** DATA PROVIDED follows **

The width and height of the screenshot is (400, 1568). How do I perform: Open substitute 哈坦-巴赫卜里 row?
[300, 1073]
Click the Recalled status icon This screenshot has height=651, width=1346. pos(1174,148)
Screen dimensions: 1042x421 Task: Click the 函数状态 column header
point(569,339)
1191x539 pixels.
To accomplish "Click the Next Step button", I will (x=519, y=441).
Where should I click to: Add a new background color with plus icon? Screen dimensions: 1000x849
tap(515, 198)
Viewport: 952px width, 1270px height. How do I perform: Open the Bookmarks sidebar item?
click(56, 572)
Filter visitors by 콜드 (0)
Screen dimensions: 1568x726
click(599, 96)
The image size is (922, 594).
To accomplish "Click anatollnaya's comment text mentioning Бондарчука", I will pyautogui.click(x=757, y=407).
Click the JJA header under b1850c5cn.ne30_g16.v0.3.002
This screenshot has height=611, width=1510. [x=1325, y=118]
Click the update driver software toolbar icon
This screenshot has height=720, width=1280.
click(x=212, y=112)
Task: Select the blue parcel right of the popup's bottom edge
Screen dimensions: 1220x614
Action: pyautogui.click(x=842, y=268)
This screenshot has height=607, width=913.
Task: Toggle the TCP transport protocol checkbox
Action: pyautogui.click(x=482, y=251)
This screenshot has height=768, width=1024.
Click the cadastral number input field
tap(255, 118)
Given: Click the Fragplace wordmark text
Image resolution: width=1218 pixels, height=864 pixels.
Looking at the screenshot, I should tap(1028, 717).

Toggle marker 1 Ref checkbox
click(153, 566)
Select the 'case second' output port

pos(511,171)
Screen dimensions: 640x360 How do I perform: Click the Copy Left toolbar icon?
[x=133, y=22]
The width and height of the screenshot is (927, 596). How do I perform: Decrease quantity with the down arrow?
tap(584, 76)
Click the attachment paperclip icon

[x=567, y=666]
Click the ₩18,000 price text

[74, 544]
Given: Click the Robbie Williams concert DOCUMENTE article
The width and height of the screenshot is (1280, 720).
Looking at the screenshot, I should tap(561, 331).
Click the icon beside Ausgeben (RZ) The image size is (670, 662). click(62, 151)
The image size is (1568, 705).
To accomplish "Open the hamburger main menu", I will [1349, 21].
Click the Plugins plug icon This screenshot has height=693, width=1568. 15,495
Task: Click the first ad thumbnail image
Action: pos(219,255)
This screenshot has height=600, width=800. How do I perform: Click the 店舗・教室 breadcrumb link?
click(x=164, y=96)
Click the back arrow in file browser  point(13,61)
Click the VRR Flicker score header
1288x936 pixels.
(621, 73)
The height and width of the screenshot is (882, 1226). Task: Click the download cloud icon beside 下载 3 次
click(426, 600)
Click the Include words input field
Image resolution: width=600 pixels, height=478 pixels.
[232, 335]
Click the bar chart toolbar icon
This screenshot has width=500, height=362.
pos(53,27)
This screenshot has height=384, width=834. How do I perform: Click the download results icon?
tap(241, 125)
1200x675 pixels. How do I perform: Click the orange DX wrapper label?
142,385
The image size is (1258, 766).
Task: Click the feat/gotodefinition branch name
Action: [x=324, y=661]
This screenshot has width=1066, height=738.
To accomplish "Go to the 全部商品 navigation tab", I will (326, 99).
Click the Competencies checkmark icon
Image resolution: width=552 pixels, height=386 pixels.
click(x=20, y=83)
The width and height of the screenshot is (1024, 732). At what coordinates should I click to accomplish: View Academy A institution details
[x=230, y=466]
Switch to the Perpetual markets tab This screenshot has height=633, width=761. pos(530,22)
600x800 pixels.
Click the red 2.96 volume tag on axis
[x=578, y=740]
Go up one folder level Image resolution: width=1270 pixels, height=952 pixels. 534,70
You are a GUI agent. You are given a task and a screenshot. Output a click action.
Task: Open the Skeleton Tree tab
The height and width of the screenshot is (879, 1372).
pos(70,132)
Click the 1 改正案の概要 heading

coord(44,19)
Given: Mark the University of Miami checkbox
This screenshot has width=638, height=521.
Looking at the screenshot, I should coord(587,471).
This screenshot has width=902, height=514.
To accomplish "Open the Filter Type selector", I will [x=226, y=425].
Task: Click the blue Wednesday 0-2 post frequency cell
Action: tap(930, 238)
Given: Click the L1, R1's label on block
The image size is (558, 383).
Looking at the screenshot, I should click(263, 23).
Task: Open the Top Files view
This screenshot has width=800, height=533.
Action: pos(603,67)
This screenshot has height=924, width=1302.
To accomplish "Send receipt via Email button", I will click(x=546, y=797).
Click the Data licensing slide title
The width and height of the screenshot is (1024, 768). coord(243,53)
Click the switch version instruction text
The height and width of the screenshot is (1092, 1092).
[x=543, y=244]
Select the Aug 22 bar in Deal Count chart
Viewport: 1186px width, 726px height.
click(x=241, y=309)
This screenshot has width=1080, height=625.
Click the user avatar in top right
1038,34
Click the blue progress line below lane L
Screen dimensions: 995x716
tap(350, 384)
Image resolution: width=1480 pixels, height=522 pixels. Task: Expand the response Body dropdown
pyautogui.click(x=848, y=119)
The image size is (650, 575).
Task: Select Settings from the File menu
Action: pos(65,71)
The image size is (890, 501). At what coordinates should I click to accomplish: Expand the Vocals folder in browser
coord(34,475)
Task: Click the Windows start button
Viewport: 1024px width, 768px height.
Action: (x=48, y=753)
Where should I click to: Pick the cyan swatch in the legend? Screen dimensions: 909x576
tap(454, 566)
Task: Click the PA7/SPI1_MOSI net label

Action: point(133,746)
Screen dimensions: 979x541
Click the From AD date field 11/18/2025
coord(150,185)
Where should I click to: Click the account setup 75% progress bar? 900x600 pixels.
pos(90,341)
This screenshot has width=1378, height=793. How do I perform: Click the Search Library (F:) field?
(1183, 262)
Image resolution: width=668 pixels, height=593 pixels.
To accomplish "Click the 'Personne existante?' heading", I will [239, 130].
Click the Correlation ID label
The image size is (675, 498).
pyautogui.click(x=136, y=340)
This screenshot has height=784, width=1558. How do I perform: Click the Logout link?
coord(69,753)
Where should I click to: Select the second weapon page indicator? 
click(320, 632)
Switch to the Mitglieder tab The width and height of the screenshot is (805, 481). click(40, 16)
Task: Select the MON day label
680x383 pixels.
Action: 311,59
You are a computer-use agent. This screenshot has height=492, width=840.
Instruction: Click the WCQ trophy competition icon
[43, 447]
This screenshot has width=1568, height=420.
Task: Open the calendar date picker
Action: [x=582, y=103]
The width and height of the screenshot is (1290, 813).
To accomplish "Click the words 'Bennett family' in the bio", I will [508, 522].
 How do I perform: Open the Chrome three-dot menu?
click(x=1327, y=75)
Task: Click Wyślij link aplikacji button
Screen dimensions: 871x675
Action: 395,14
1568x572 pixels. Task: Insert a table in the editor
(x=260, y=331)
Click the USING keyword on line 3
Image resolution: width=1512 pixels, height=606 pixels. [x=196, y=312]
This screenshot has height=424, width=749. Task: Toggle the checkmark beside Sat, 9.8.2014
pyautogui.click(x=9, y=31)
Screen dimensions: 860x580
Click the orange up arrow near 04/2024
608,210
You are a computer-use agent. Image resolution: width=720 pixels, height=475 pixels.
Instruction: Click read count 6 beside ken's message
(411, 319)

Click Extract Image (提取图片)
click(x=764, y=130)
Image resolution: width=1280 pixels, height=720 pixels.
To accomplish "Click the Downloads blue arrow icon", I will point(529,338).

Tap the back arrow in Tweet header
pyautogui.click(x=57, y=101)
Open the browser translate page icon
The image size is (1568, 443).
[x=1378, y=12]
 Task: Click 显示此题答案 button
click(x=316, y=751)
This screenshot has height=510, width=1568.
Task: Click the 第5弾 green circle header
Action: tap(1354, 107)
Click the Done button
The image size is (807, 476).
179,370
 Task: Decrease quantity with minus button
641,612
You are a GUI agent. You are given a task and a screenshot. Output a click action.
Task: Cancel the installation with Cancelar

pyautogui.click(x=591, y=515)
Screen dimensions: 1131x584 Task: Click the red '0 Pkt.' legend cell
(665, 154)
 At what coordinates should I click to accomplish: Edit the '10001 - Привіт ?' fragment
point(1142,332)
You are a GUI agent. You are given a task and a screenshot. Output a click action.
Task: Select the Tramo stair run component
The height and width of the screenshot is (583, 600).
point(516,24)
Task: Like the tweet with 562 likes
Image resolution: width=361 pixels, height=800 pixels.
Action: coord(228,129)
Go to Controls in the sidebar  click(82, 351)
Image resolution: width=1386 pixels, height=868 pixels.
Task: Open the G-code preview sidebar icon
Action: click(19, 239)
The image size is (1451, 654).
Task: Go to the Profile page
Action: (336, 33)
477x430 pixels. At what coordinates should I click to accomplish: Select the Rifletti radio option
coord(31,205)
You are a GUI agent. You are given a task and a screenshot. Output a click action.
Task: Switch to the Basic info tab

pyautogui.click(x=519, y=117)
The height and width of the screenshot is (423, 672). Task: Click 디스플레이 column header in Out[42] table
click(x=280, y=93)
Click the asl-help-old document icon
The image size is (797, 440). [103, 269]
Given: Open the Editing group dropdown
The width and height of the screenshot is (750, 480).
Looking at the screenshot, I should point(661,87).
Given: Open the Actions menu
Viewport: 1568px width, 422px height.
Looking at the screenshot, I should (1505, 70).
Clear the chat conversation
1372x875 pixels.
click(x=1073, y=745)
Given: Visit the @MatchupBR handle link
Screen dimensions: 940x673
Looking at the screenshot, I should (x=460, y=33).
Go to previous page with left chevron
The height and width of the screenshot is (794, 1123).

** End of DATA PROVIDED **

Using the material above, return every line that holds the string "chart".

● **RESPONSE**
Click the bar chart toolbar icon
Select the Aug 22 bar in Deal Count chart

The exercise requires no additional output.